(Things to do):
(1) What is the duration in seconds of the episode described on the podcast page?
(2) Copy the podcast page word for word from "NVIDIA engineers discuss" to "of autonomous agents.".

(Passage provided):
◆ ◆ ◆ ◆ ◆ ◆ ◆

# NVIDIA's AI Engineers: Agent Inference at Planetary Scale and "Speed of Light" — Nader Khalil (Brev), Kyle Kranen (Dynamo)

Page: https://stenobird.com/podcast/latent-space-ai-engineer/nvidia-s-ai-engineers-agent-inference-at-planetary-scale-and-speed-of-light-nader-khalil-brev-kyle-kranen-dynamo
Text version: https://stenobird.com/podcast/latent-space-ai-engineer/nvidia-s-ai-engineers-agent-inference-at-planetary-scale-and-speed-of-light-nader-khalil-brev-kyle-kranen-dynamo.md
Podcast: [Latent Space: The AI Engineer Podcast](https://stenobird.com/podcast/latent-space-ai-engineer)
Published: 2026-03-10T06:40:22+00:00
Episode link: https://www.latent.space/p/nvidia-brev-dynamo
Audio file: https://api.substack.com/feed/podcast/190477229/547dbb1e74e5465c243c3af0599b15cd.mp3
Processing state: processed
JSON: https://stenobird.com/v1/public/podcasts/latent-space-ai-engineer/episodes/nvidia-s-ai-engineers-agent-inference-at-planetary-scale-and-speed-of-light-nader-khalil-brev-kyle-kranen-dynamo
Duration seconds: 5017

## Resource

NVIDIA engineers discuss the architectural shift from single-node inference to planetary-scale distributed systems using NVIDIA Dynamo. The conversation explores the technical trade-offs between prefill and decode disaggregation, Kubernetes-based orchestration, and the security implications of autonomous agents.

◆ ◆ ◆ ◆ ◆ ◆ ◆

(Information supplied):
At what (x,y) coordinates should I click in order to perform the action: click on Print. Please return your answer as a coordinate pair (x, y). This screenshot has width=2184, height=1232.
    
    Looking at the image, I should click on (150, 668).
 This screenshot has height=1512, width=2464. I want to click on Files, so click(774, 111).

◆ ◆ ◆ ◆ ◆ ◆ ◆

(Solutions per task):
(1) 5017

(2)
NVIDIA engineers discuss the architectural shift from single-node inference to planetary-scale distributed systems using NVIDIA Dynamo. The conversation explores the technical trade-offs between prefill and decode disaggregation, Kubernetes-based orchestration, and the security implications of autonomous agents.